On a vu aussi que Cornélie Lumagne, une des bienfaitrices des Carmes, avait épousé Alexandre Mascranni, le prévôt des marchands de 1642. Les deux familles de Lumagne et Mascranni étaient unies non seulement par les liens du sang, mais aussi par ceux de la même profession. Voici un trait intéressant, qui fixera sur la puissance de leur fortune, leur notoriété et leurs relations.
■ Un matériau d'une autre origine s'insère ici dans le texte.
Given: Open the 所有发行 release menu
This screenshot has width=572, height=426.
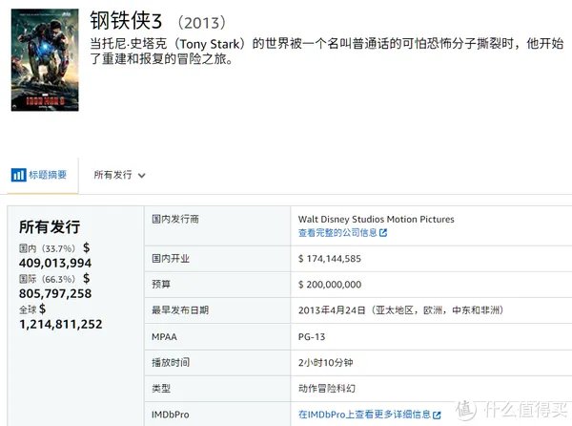Looking at the screenshot, I should tap(112, 175).
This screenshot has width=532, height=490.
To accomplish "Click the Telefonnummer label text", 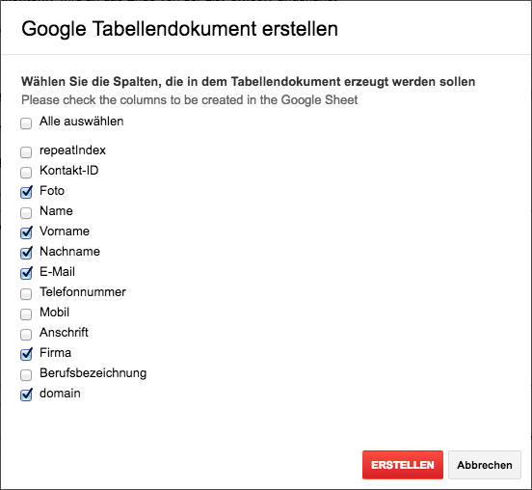I will [83, 292].
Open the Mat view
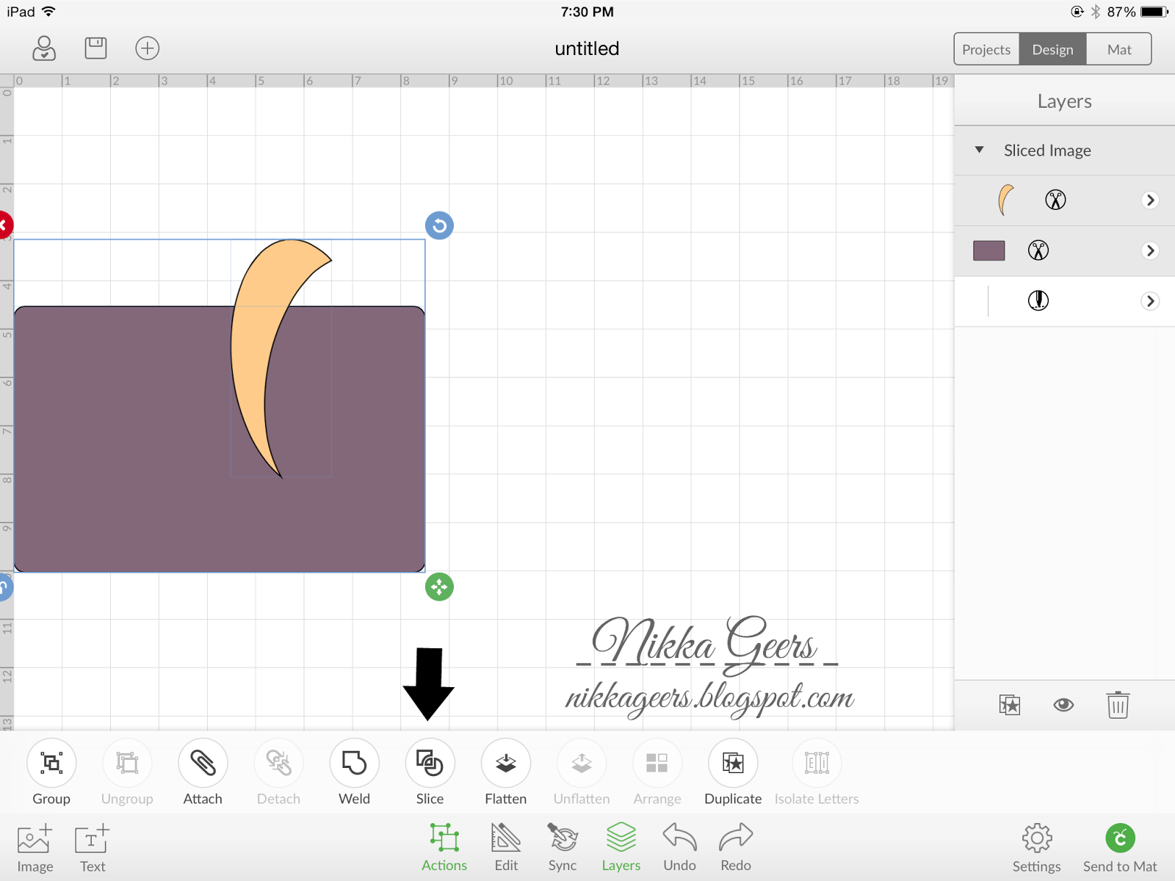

Lorsque Marie de Médicis vit que la perte de ses favoris Concini et Eléonora Galigaï était décidée dans les conseils royaux, elle prit ses précautions, et envoya son argent, dont elle était toujours à court à cause de ses folles dépenses, à Rome et à l’étranger. Un matin, le 13 janvier 1617, elle manda au Louvre le banquier Jean-André Lumagne, âgé de cinquante ans, originaire des environs de Baguse, anobli en 1003, fabricant, marchand, trafiquant d’argent dans toute l’Europe ; associé à Sainctot et à Mascranni, il était l’agent obligé de toute opération financière internationale. La reine lui expliqua qu’elle avait résolu de mettre de l’argent en sûreté hors du royaume, et qu’il fallait, coûte que coûte, le faire passer au delà des Alpes pour le placer sur les monts-de-piété italiens, allemands ou anversois. Elle lui remit aussitôt, contre reçu, deux cent mille livres en pisloles. M. Lumagne les adressa immédiatement à Lyon à son associé Paul Mascranni, qui leur fit passer les Alpes. On sait comment se terminèrent ces événements : par le meurtre de Concini, l’arrestation de Galigaï et l’internement de Marie de Médicis au Louvre et à Blois. Mais cette relation révèle que Lumagne et Mascranni, bienfaiteurs des Carmes-Déchaussés, passaient pour les banquiers les plus sûrs et les plus riches du royaume.